Articoli

Il plancton combatte l'effetto serra

Uno studio dimostra che i microrganismi presenti nelle acque marine funzionano da "nastri trasportatori" per il trasferimento dell'anidride carbonica dalla superficie alle profondità dell'oceano, riducendo considerevolmente la concentrazione di biossido di carbonio a livello globale.

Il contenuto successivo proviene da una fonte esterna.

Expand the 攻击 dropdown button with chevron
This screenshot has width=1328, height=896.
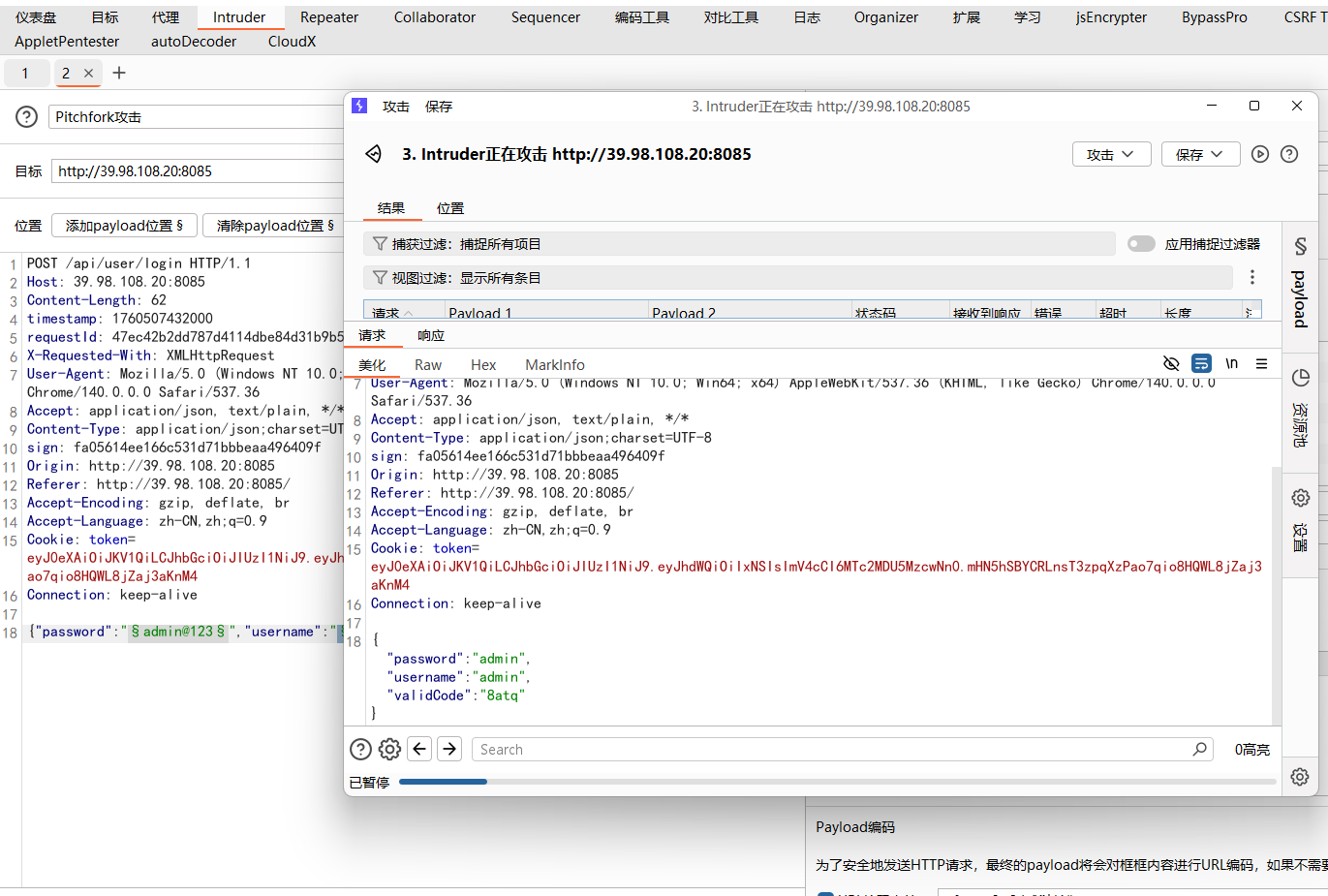[1111, 155]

Allo stato attuale delle conoscenze scientifiche acquisite, è noto che gli oceani del mondo sono i maggiori serbatoi di biossido di carbonio prodotto dall’uomo attraverso l’utilizzo massivo di combustibili fossili. Proprio per monitorare le emissioni e gli assorbimenti (source e sink) di CO2 negli ambienti marini è nato il progetto CARBOOCEAN IP, il cui obiettivo è di ridurre di un fattore 2 l’incertezza nella quantificazione dei flussi netti degli oceani a scala globale e di un fattore 4 l’incertezza relativa ai flussi nell’Oceano Atlantico. Tale studio vuole fornire un’esaustiva conoscenza e previsione di assorbimenti ed emissioni di carbonio negli oceani con particolare riferimento all’Atlantico e agli oceani meridionali, tenendo conto di un delta temporale compreso tra –200 e +200 anni rispetto a oggi. L’attività di ricerca è organizzata in base a osservazioni, analisi di meccanismi e integrazioni modellistiche che permettono di descrivere, conoscere e prevedere i fenomeni oggetto di studio.

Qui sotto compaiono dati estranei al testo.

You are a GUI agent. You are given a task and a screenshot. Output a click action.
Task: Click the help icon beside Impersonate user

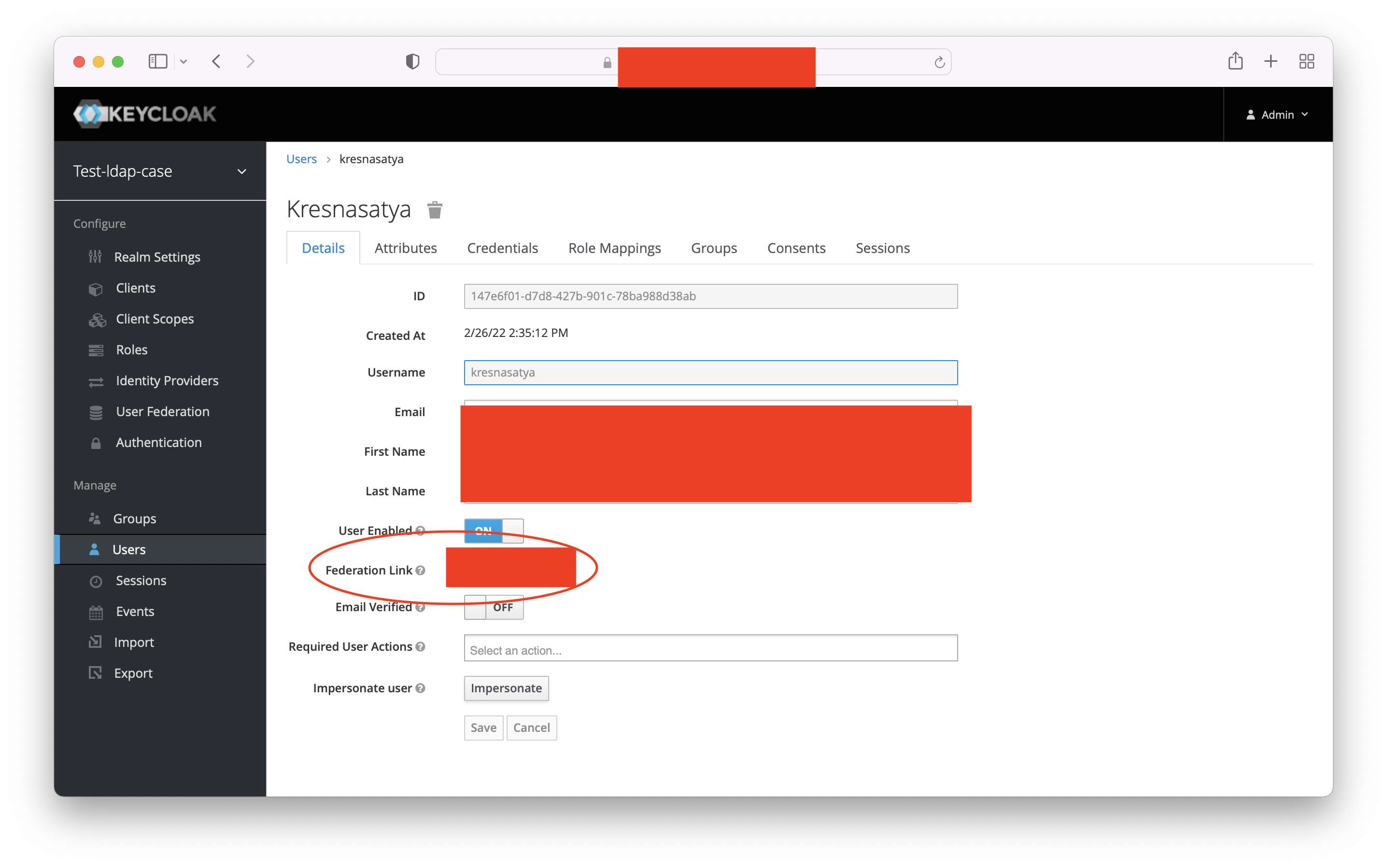[421, 688]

Bipinnaria Nell’ambito del progetto CARBOOCEAN IP, inserito nei piani di finanziamento previsti dal 6° Programma Quadro dell’Unione Europea, un risultato di grande interesse giunge dall'impianto sperimentale di Raunefjord, nelle vicinanze della città norvegese di Bergen, dove sono stati studiati gli effetti di differenti concentrazioni di CO2, dagli attuali livelli a quelli previsti per il 2100 e il 2150, nei cosiddetti mesocosmi o sistemi chiusi. I risultati ottenuti evidenziano che, in presenza di una più forte concentrazione di CO2, il consumo di carbonio inorganico dissolto da parte dei microrganismi che costituiscono il plancton potrà aumentare fino a +39% rispetto ai livelli attuali. Tale dato sta a significare che se da un lato il plancton contribuirà a ridurre l’effetto serra su scala globale, dall’altro un maggiore consumo di carbonio accelererà il processo di acidificazione delle acque oceaniche profonde, riducendo le concentrazioni di ossigeno in esse contenute. Gli scienziati inoltre ritengono che, dopo un iniziale effetto positivo di “fertilizzazione”, la maggiore quantità di CO2 ridurrà la qualità nutrizionale del plancton.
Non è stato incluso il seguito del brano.